= Beginning of Section =

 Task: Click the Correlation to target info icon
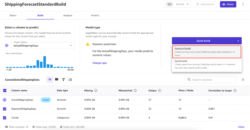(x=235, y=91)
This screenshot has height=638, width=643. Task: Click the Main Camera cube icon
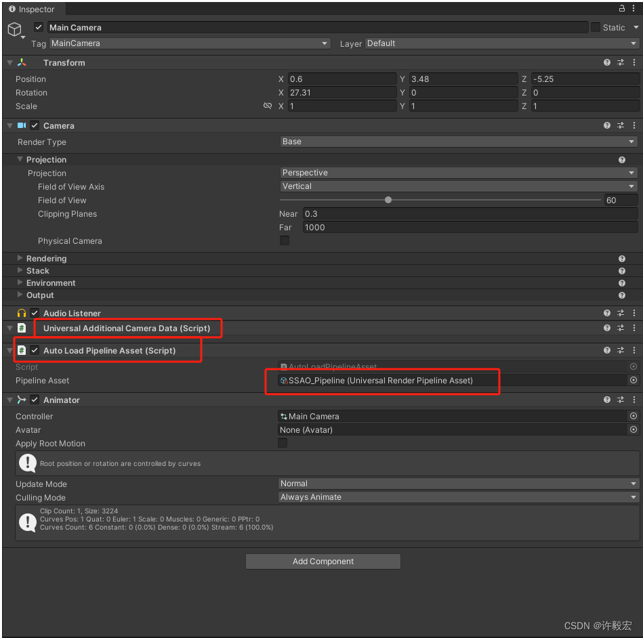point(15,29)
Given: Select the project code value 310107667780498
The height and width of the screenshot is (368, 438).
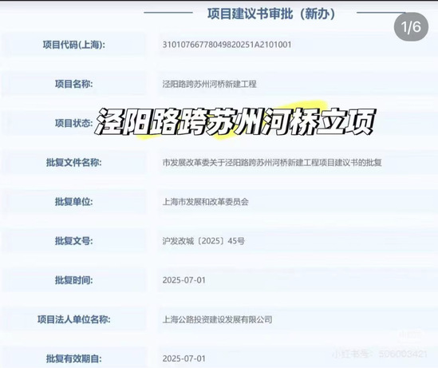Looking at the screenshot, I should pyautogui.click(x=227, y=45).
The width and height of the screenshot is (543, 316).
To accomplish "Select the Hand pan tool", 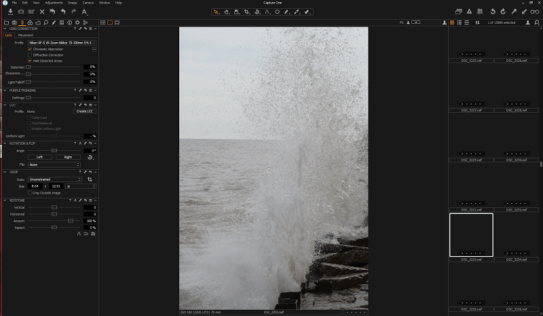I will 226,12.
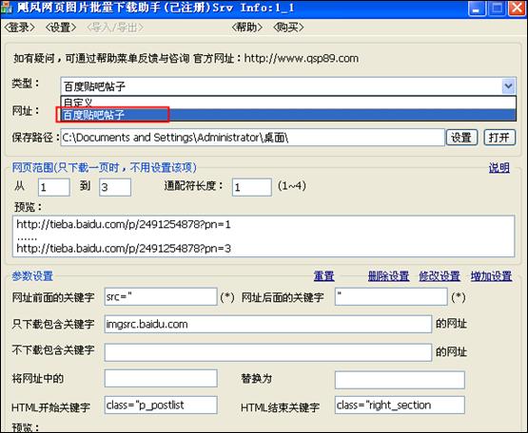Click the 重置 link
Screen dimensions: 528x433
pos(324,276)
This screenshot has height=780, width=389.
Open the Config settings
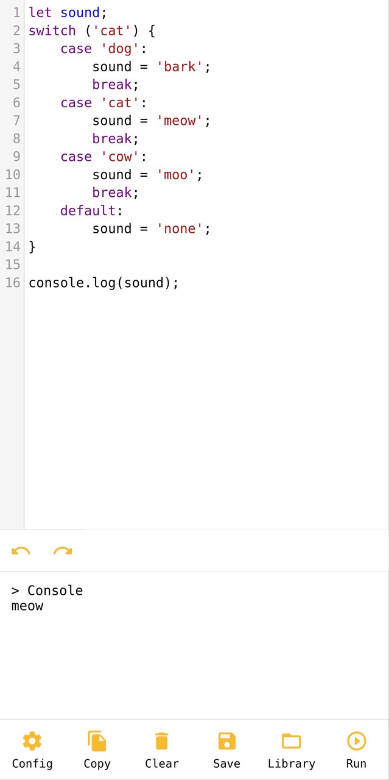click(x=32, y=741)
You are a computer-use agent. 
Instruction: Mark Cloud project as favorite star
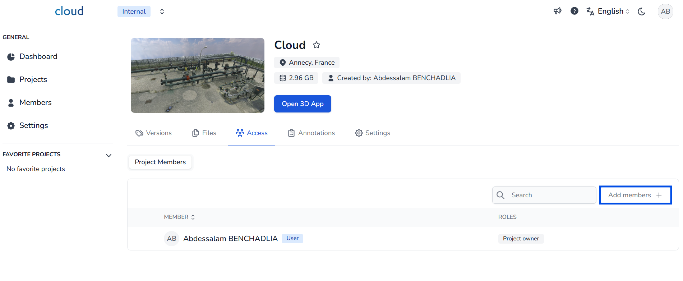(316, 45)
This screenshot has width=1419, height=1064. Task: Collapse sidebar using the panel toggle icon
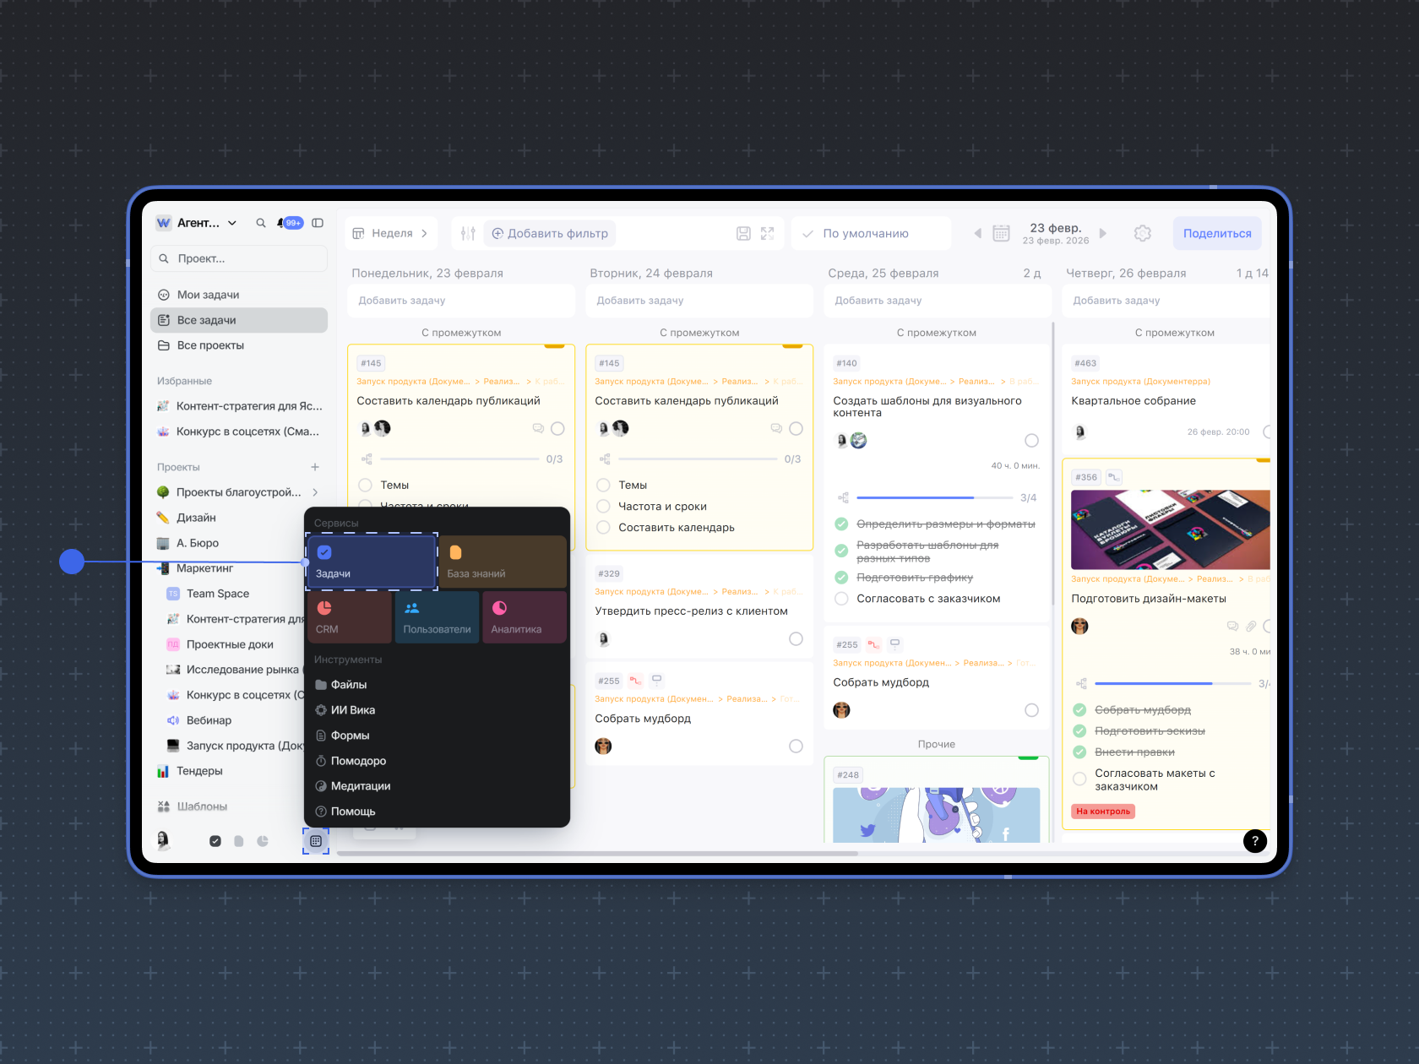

= End of Section =
= Beginning of Section =

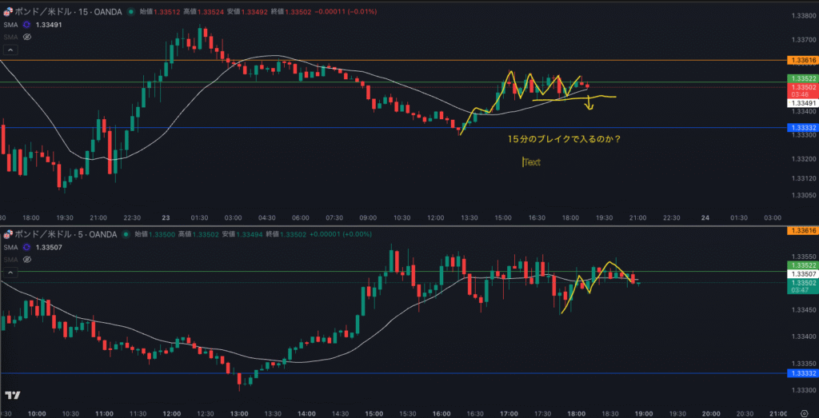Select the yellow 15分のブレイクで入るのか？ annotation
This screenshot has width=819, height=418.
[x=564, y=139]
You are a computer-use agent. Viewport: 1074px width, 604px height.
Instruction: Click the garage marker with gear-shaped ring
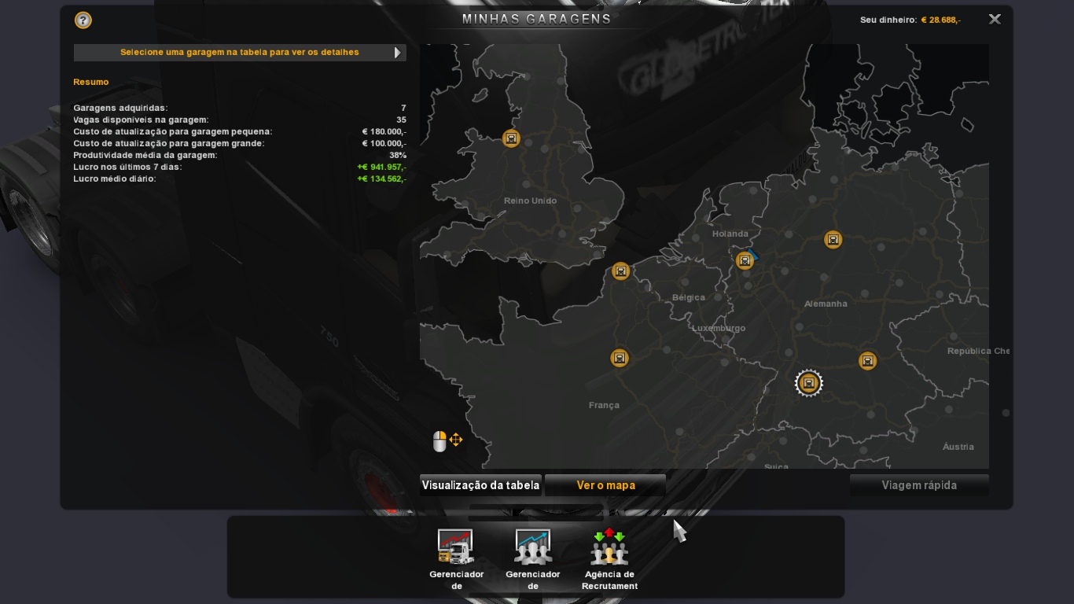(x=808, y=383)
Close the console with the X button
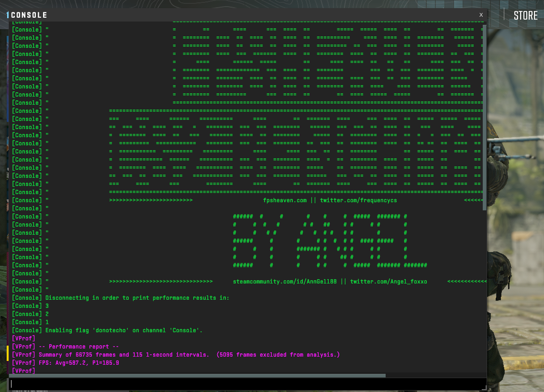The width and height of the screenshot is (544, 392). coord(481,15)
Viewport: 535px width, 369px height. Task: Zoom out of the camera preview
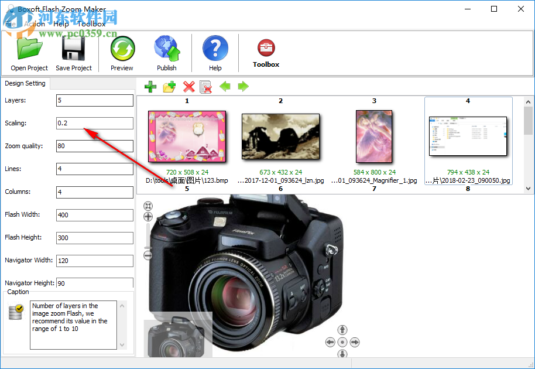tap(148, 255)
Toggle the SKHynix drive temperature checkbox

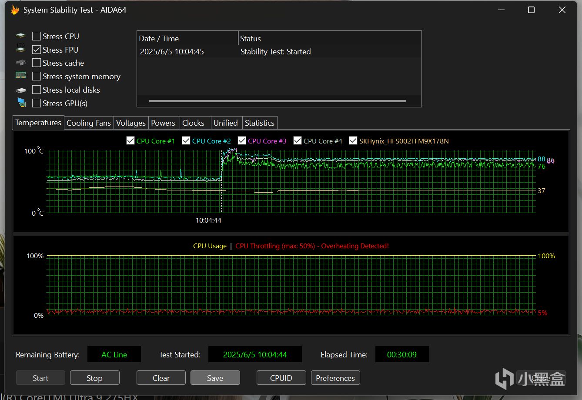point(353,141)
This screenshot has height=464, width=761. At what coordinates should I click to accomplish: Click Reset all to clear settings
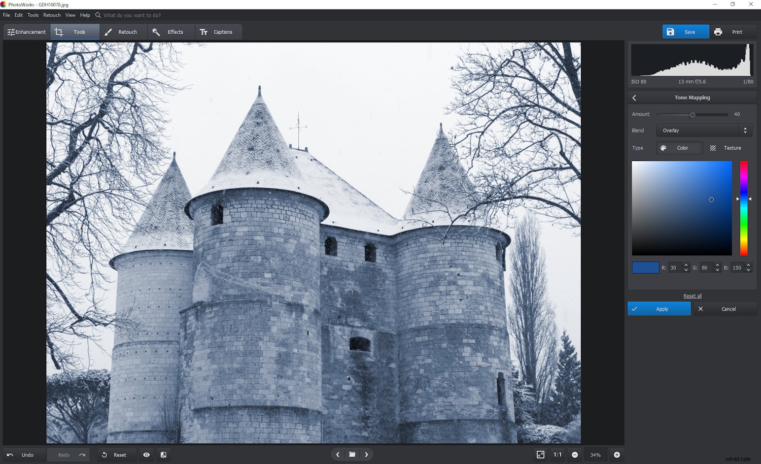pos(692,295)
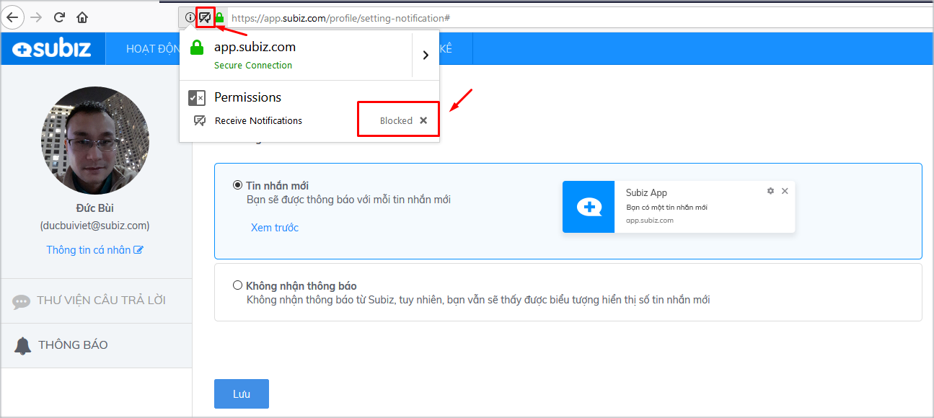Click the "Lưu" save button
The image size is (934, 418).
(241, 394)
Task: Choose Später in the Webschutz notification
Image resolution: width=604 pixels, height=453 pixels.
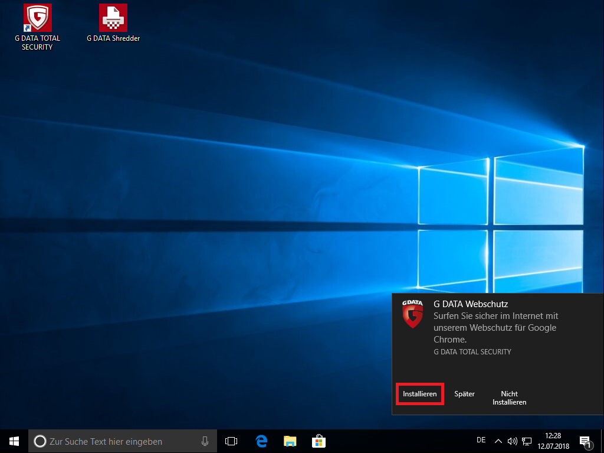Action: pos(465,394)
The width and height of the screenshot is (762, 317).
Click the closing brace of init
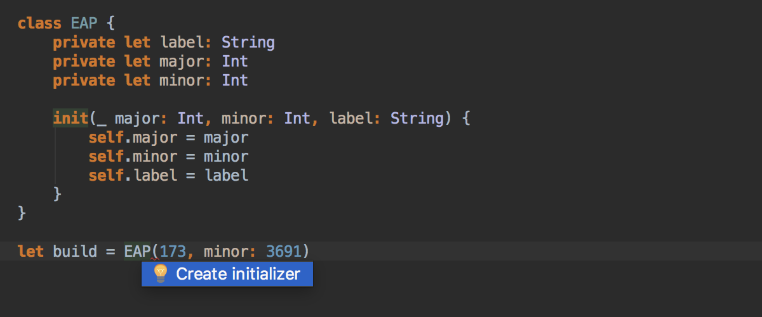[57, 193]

= End of Section =

■ **PROBLEM TO SOLVE**:
Every line in the records above that contains the word "computer" should be copied out.

■ **RESPONSE**:
You are a computer-use agent. 
You are a computer-use agent. Viewport: 1074px width, 604px height.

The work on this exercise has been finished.